Le Ragioni di Israele
Israele, racconti di una persecuzione: “Io, ebrea fuggita dall’odio. Hamas educa la popolazione a darci la caccia, va debellata”
di HaKol - 27 Agosto 2025 alle 12:23
È una donna minuta ma piena di energia e di positività: questo tempo la sta segnando, ma non perde quella forza e quella lucidità che mi ha affascinata quando l’ho conosciuta. È ebrea, fuggita da bambina con la sua famiglia da un paese arabo; la famiglia di suo marito è stata sterminata durante la Shoah. Una coppia come tante, ce ne sono in Germania e in Europa.
In questo periodo maledetto ci confrontiamo spesso. In Germania il clima verso gli ebrei – con le dovute distinzioni rispetto ad altri Paesi come l’Italia – purtroppo sta cambiando. Hanno paura, e per questo mi ha chiesto di non fare il suo nome. Risale a qualche giorno fa – proprio qui a Francoforte, in un parco del quartiere ebraico – un’aggressione verso degli ebrei che manifestavano per il rilascio degli ostaggi: i pro-Pal li hanno imbrattati di vernice rossa. Mi racconta che dopo il 7 ottobre il suo sistema immunitario si è risvegliato, ha rivissuto il trauma di quando – da bambina – con la sua famiglia è dovuta scappare, altrimenti avrebbero fatto la fine degli israeliani trucidati nei kibbutz. Per sopravvivere aveva rimosso il trauma e non ne aveva mai parlato con i suoi figli.
Ora, dopo 50 anni, lo ha fatto. Gli ha raccontato che i metodi usati il 7 ottobre da Hamas sono gli stessi che usarono con loro, ebrei in terra araba. Fu una mattanza, e la sua famiglia si salvò perché un arabo li nascose. E anche suo marito ha raccontato ai figli, per la prima volta, che la sua famiglia era stata sterminata nei campi di concentramento. Ai loro ragazzi hanno sempre insegnato che non bisogna essere vittimisti né avere manie di persecuzione sull’antisemitismo. Ma gliel’hanno raccontato anche perché oggi, con il riesplodere dell’odio anti-ebraico, dovranno avere l’accortezza di capire se sono in pericolo e avere la forza di tutelarsi.
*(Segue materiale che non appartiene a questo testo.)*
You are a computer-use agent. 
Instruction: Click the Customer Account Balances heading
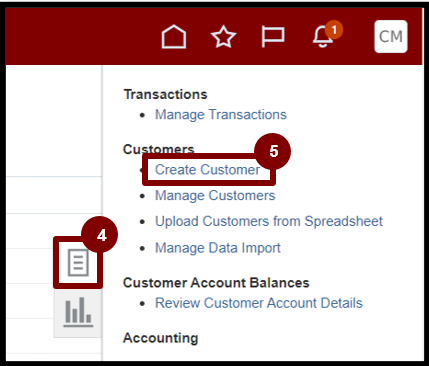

Parliamo della situazione a Gaza. Denuncia che il mondo dice a Israele cosa fare, cosa non fare, ma non come farlo. Per l’Occidente – continua – bisogna estirpare Hamas senza ammazzare i civili. Bene, ma come è possibile con la situazione a Gaza, con i tunnel costruiti negli ospedali, nelle scuole? E poi si chiede: “Diteci voi come dobbiamo fare per snidare Hamas, perché non ci aiutate? Non dite solo quello che dobbiamo fare, ma come lo dobbiamo fare!”. L’Egitto, ricorda a tutti noi, non vuole accogliere i palestinesi, mentre in Israele vivono tantissimi arabi e nessuno li vuole eliminare. È una ebrea laica e non si riconosce né nella destra messianica né nell’integralismo musulmano, ma è legata alla sua cultura. Segnala, però, che a Tel Aviv tutti possono manifestare, mentre a Gaza nessuno è libero. Torna sull’antisemitismo in Occidente: se oggi mi sento perseguitata, l’unico posto sicuro dove posso andare è Israele. Per questo la sua esistenza è fondamentale; poi una volta lì farò le mie battaglie democratiche per un governo che mi corrisponde.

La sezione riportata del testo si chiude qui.